Does suffering or disability make us more righteous? Does it give us a higher moral standing with God? The correct answer is no, only Jesus makes us righteous, only trusting in His salvation puts us right with God. There is a subtle and unique temptation that can sneak into hearts of parents of kids with disabilities, the temptation to turn suffering into a form of self-righteousness.
Self-righteousness is when we start thinking we’ve earned something with God, that we are better than others and have developed our own grounds to stand on before God. We become morally superior in our own eyes and as a result Jesus grows smaller and smaller in our line of vision. Standing on our own righteousness and not relying on Jesus’ righteousness only leads to spiritual disaster. Joseph Alliene puts it bluntly, “When men trust in their own righteousness they do indeed reject Christ’s.”
Maybe that sounds crazy to you when you are in the trenches and all you can see are the loads self-denial and sacrifice you are doing on a daily basis. Because you are, and you do have a harder job than most parents will ever have. You do sacrifice in ways that are exhausting and often unnoticed. You cry tears in quiet places where nobody can see and have losses most parents don’t have. And this is why you and I are particularly more vulnerable to this temptation. How can this sin weave its way into our lives?
By thinking God is our debtor, that He owes us something, because we have suffered losses and hardships. We think we deserve smooth sailing and happy endings. Or at least days that get a little easier! But what does He promise? That He’ll give us grace to endure hardship, encouragement to take up our cross and strength to wield the armor of faith as we battle our own sin and the temptations surrounding us in trials of everyday life. Is God on the defensive in your mind? Are you demanding answers from Him, the hows and whys of your life? Have we become the judge on what is good and fair in our life rather than submitting to our Father’s hand?

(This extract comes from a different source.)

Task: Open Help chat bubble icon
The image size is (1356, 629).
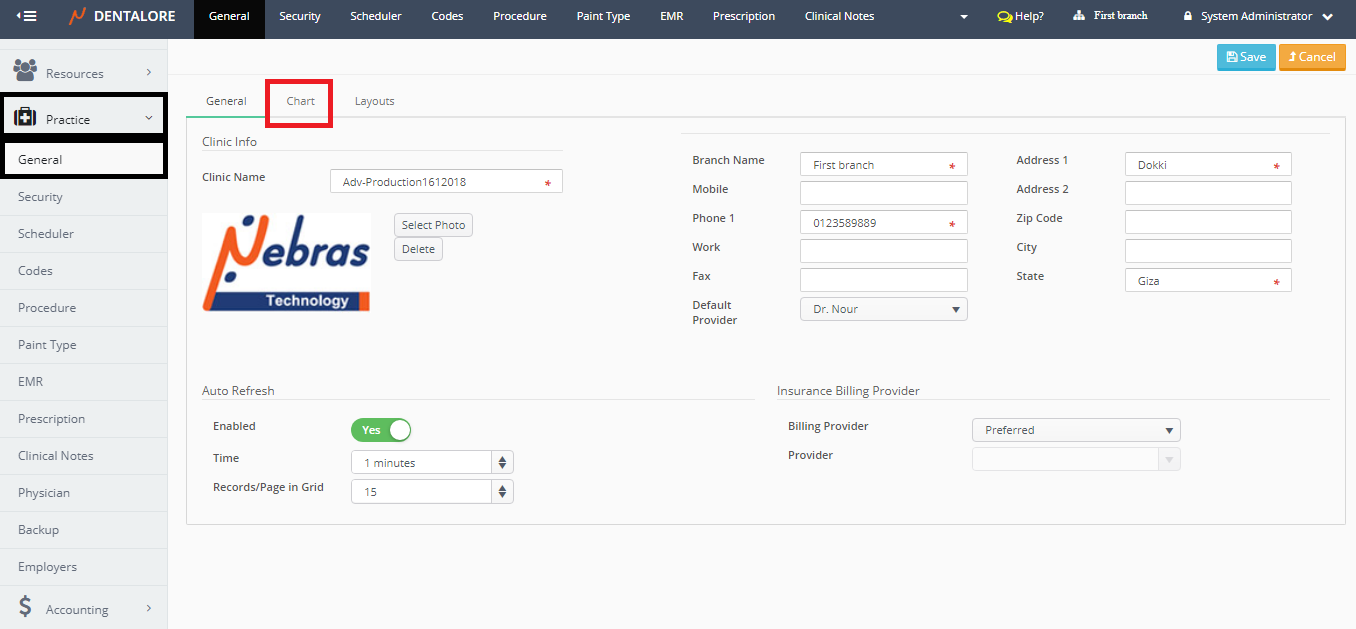Action: 1005,16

Perhaps we’re submissive to God but we carry a “you wouldn’t understand” attitude into our relationships with others. Are we aloof when others tell us of their troubles that can seem insignificant to the daily challenges we’re faced with? This is a form of self-righteousness. We can think we’ve attained a higher level of godliness simply because we’ve gone through hard things. The truth is, suffering doesn’t make us better people. God’s grace is what changes us, and usually He does that through hard suffering roads. So again, the credit goes back to Him. To Jesus. Not us. Do others see Jesus in us? Or do they just see people full of themselves?
It’s not that God doesn’t care about us or that He asks us to stoically go through hard roads without a thought for ourselves. He just wants us to see ourselves in Jesus, that is where our value and righteousness lies. Not standing on our own two feet but desperately clinging to the Savior, carried by His righteousness and His provision. He wants us to understand that we are hopelessly and desperately lost without Him–our own feet too shaky, sinful and unsteady to walk this path. He wants to see Jesus in us. The words of God from 1 Peter 1:6-8 tell us:
In this you rejoice, though now for a little while, if necessary, you have been grieved by various trials, so that the tested genuineness of your faith—more precious than gold that perishes though it is tested by fire—may be found to result in praise and glory and honor at the revelation of Jesus Christ. Though you have not seen him, you love him. Though you do not now see him, you believe in him and rejoice with joy that is inexpressible and filled with glory.
He invites us to come and lay our self-righteousness at the foot of the cross. To confess our sins and put our trust in Jesus, who is Righteousness personified, the only one who can cleanse us from our sins.